START Records shown

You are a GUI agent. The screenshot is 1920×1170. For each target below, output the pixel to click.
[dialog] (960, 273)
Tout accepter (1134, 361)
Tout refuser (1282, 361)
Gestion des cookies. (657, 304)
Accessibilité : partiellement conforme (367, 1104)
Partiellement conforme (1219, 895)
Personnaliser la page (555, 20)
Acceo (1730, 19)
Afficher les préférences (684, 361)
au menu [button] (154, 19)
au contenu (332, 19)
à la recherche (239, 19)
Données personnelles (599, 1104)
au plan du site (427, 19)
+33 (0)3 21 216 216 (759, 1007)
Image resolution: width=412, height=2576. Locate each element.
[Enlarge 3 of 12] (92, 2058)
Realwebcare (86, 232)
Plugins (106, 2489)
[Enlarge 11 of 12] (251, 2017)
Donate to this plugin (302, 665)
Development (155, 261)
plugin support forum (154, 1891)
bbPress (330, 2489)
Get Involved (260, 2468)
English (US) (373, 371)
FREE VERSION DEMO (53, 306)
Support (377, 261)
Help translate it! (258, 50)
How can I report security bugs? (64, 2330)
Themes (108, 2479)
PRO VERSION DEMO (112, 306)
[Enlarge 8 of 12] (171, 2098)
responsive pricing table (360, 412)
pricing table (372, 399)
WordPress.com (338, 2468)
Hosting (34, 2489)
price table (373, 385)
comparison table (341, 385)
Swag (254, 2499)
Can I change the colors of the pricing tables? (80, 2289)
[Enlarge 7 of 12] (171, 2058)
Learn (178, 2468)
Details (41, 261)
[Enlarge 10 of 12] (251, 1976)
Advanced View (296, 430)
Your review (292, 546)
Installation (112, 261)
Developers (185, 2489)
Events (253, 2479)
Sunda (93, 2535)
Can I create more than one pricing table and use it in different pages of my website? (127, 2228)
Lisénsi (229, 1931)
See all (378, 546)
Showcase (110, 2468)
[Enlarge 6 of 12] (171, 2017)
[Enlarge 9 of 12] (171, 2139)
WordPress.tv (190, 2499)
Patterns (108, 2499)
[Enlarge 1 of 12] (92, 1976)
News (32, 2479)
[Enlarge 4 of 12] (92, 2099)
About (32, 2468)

END Records shown

*Exercise aim:* Hand back the material above in full, exactly as written.

*Answer box:*
You are a GUI agent. The screenshot is 1920×1170. For each target below, output the pixel to click.
[dialog] (960, 273)
Tout accepter (1134, 361)
Tout refuser (1282, 361)
Gestion des cookies. (657, 304)
Accessibilité : partiellement conforme (367, 1104)
Partiellement conforme (1219, 895)
Personnaliser la page (555, 20)
Acceo (1730, 19)
Afficher les préférences (684, 361)
au menu [button] (154, 19)
au contenu (332, 19)
à la recherche (239, 19)
Données personnelles (599, 1104)
au plan du site (427, 19)
+33 (0)3 21 216 216 (759, 1007)
Image resolution: width=412, height=2576. Locate each element.
[Enlarge 3 of 12] (92, 2058)
Realwebcare (86, 232)
Plugins (106, 2489)
[Enlarge 11 of 12] (251, 2017)
Donate to this plugin (302, 665)
Development (155, 261)
plugin support forum (154, 1891)
bbPress (330, 2489)
Get Involved (260, 2468)
English (US) (373, 371)
FREE VERSION DEMO (53, 306)
Support (377, 261)
Help translate it! (258, 50)
How can I report security bugs? (64, 2330)
Themes (108, 2479)
PRO VERSION DEMO (112, 306)
[Enlarge 8 of 12] (171, 2098)
responsive pricing table (360, 412)
pricing table (372, 399)
WordPress.com (338, 2468)
Hosting (34, 2489)
price table (373, 385)
comparison table (341, 385)
Swag (254, 2499)
Can I change the colors of the pricing tables? (80, 2289)
[Enlarge 7 of 12] (171, 2058)
Learn (178, 2468)
Details (41, 261)
[Enlarge 10 of 12] (251, 1976)
Advanced View (296, 430)
Your review (292, 546)
Installation (112, 261)
Developers (185, 2489)
Events (253, 2479)
Sunda (93, 2535)
Can I create more than one pricing table and use it in different pages of my website? (127, 2228)
Lisénsi (229, 1931)
See all (378, 546)
Showcase (110, 2468)
[Enlarge 6 of 12] (171, 2017)
[Enlarge 9 of 12] (171, 2139)
WordPress.tv (190, 2499)
Patterns (108, 2499)
[Enlarge 1 of 12] (92, 1976)
News (32, 2479)
[Enlarge 4 of 12] (92, 2099)
About (32, 2468)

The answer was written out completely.